Sykes’ bill is the result of numerous workshop sessions last summer by members of the Criminal Justice and Public Safety Committee. Before those sessions, Gov. John Baldacci vetoed LD 446, a bill similar to this session’s LD 568, in part because it would have removed nearly 600 offenders from the registry.
It’s too early to tell whether this year’s version is different enough to convince the governor to sign.
Sen. Bill Diamond, D-Windham, who last year chaired the Criminal Justice and Public Safety Committee but now heads up the Appropriations Committee, is one of a handful of co-sponsors for LD 568.
“This bill represents a lot of hard work and even some setbacks,” Diamond said. “But the real question is when it will be discussed. The courts know we’re kind of waiting on them.”
In addition to the Supreme Court cases involving Letalien and Laclair, as many as 30 “John Does” have filed a civil lawsuit arguing that their names should not be on the state’s registry. That suit has been consolidated in Kennebec County Superior Court but is still pending.
Another aspect of the sex offender registry that has been heavily debated in the last few years, including last summer, is a tiered system, which would create classifications based on the nature of offenses. One tier would exist for the most minor crimes, and those names would be on a “silent” registry accessible only by public safety officials. The second tier would allow anyone to request information about a specific offender, but their names would not be on the public registry. The final tier would include violent sexual predators and repeat offenders, and their names would be available to anyone.

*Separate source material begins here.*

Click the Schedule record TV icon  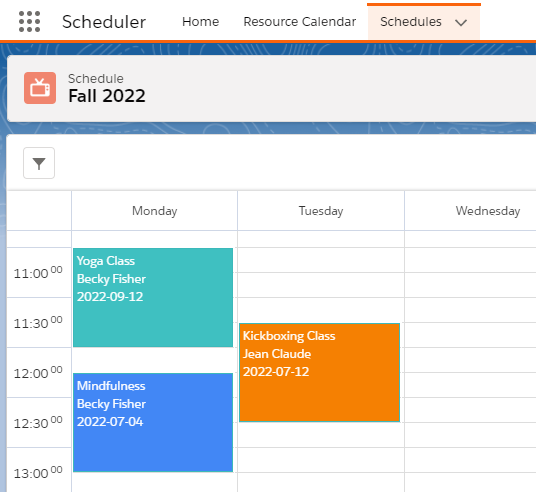pos(40,88)
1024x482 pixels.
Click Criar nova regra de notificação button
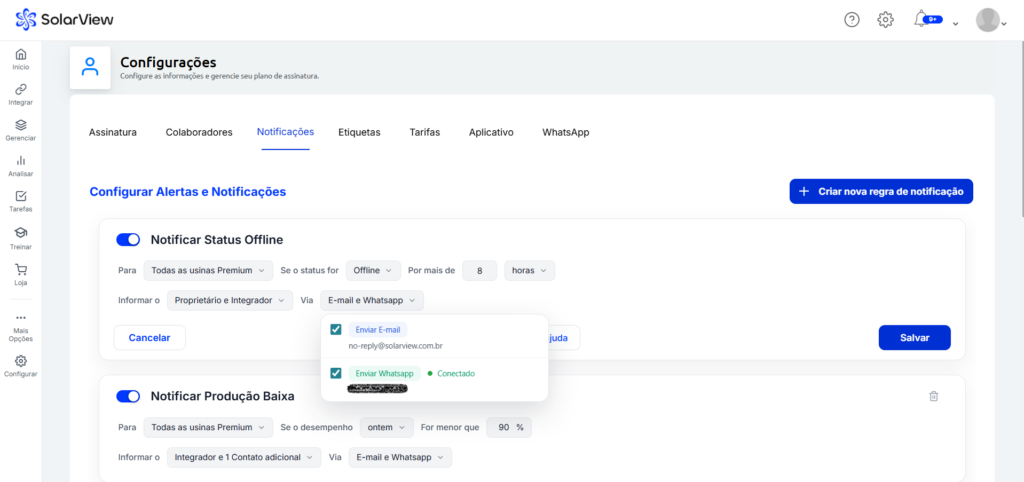point(881,191)
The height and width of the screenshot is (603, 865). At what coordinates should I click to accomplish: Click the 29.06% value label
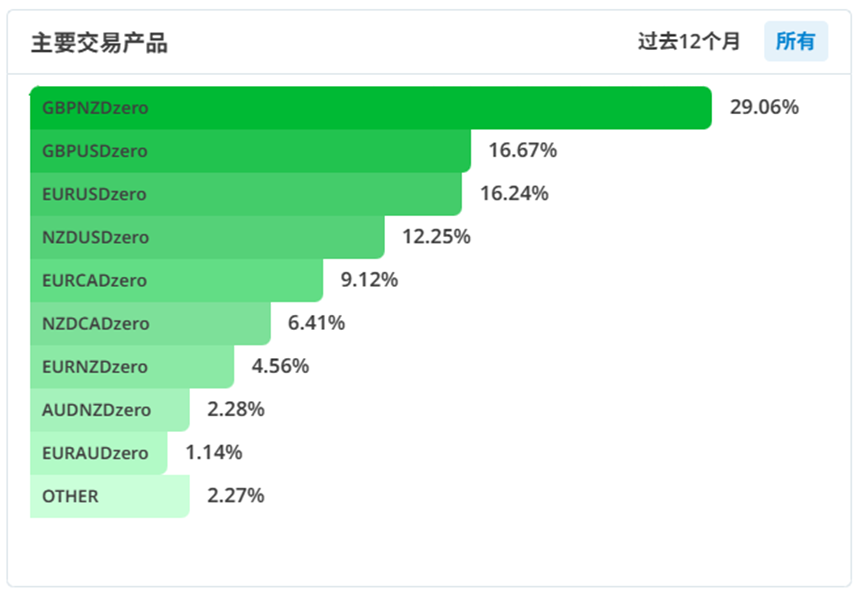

LD 568 does not address a tiered system, but Sykes said it’s likely that the Criminal Justice and Public Safety Committee could discuss that option before the session ends.
One other bill this session that addresses sex offenders, LD 385, would prohibit cities and towns from adopting additional residency restrictions on offenders. Some municipalities, such as Westbrook, adopted such heavy restrictions that offenders could literally only live on a few streets within the city. Among the “John Does” who are suing the state, some refer to these types of additional restrictions.
That bill’s sponsor, Rep. Anne Haskell, D-Portland, did not return a call for comment. Sykes, who is a co-sponsor, said the bill has been sent to his committee for review.